-- DOCUMENT SECTION --

The need for mapping herbicide resistance was recognized early. The first Italian herbicide resistant weed populations appeared about 35 years ago when cases of resistance to atrazine were identified in three weeds (Solanum nigrum, Amaranthus spp. and Chenopodium album) infesting maize crops [34]. The distribution of these populations was reported on a hand-drawn map [35]. Then, in 1998 the spreading of resistant biotypes was reported on geographic maps extracted from the encyclopedia Encarta [26]. Thereafter, the number of resistant cases, weeds and cropping systems involved increased rapidly (Fig 1) resulting in the need for a better system to design resistance maps. Therefore, from 2004 onwards, maps were generated using the free software ArcExplorer 2 and the Italian map of municipalities provided by the Italian National Institute of Statistics (ISTAT). The distribution of each resistant biotype was obtained by changing the color of the territory of the municipalities where at least one resistant population had been confirmed.

-- TASKS TO COMPLETE --
[1] In the passage on herbicide resistance mapping, which free software was used to generate the maps from 2004 onwards?
[2] Please mark each statement yes or no against the passage on herbicide resistance mapping, quoting the words that decide it: (a) the first Italian resistant weed populations were resistant to atrazine; (b) in 1998 the spread of resistant biotypes was shown on a hand-drawn map; (c) the map of municipalities came from the Italian National Institute of Statistics.
[3] Pick up the passage on herbicide resistance mapping after its final sentence and keep writing it.

-- SUPPLIED RECORDS --
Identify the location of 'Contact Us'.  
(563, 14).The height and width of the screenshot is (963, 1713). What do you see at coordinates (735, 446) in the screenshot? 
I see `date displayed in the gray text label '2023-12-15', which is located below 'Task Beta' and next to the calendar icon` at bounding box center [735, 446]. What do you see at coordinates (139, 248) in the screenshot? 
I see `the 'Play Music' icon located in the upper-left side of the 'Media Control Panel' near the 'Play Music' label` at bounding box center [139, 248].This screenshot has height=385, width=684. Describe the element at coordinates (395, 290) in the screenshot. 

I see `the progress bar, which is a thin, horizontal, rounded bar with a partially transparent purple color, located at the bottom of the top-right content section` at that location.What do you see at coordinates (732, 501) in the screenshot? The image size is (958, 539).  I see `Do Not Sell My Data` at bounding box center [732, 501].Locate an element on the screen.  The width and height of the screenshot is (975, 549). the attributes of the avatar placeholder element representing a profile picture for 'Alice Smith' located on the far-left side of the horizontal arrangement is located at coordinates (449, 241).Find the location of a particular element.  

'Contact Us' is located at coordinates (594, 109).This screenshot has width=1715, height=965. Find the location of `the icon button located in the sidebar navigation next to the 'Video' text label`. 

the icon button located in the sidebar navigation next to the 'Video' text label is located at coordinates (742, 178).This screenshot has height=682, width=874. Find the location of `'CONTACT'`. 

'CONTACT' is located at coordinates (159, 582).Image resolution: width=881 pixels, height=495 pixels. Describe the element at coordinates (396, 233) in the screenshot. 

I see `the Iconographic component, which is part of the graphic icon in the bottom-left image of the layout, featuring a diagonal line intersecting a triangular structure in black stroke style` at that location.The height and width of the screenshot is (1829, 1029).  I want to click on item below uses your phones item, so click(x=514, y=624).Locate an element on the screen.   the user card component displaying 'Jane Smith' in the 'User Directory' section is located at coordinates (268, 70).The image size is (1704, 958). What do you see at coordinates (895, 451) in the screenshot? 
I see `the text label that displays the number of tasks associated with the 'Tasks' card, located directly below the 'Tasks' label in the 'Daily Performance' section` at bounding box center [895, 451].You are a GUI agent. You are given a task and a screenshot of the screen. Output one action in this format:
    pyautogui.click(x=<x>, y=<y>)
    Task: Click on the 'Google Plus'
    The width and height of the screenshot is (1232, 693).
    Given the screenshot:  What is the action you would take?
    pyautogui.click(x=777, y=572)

-- ANSWERS FOR THE EXERCISE --
[1] ArcExplorer 2.

[2]
(a) Yes: "cases of resistance to atrazine were identified in three weeds"
(b) No: "in 1998 the spreading of resistant biotypes was reported on geographic maps extracted from the encyclopedia Encarta"
(c) Yes: "the Italian map of municipalities provided by the Italian National Institute of Statistics (ISTAT)"

[3]
To date, 31 resistant biotypes have been documented in Italy (including 5 multiple resistant) involving 21 species (6 dicots and 15 monocots). Most cropping systems (wheat, maize, rice, soybean and perennial crops) are involved and it is estimated that more than 200,000 ha are infested by resistant populations [28]. Such complexity soon revealed the limits of the mapping system based on ArcExplorer 2. The data input, done using Excel sheets, was highly error-prone and resistance maps were tricky to obtain, had to be manually uploaded into the website and were difficult to update. Finally, the system appeared obsolete when the need to consider multiple resistance (i.e. weed populations resistant to herbicides with different SoA) became compelling.

A relevant issue for large-scale mapping tools is related to the costs of base maps and software applications that often limit the development and free access to such tools [36]. Nevertheless, the tremendous work, both theoretical and programming, undertaken by the developers of open source tools in the last decade has made GIS and map tools available for the development of powerful and cheap web systems [37].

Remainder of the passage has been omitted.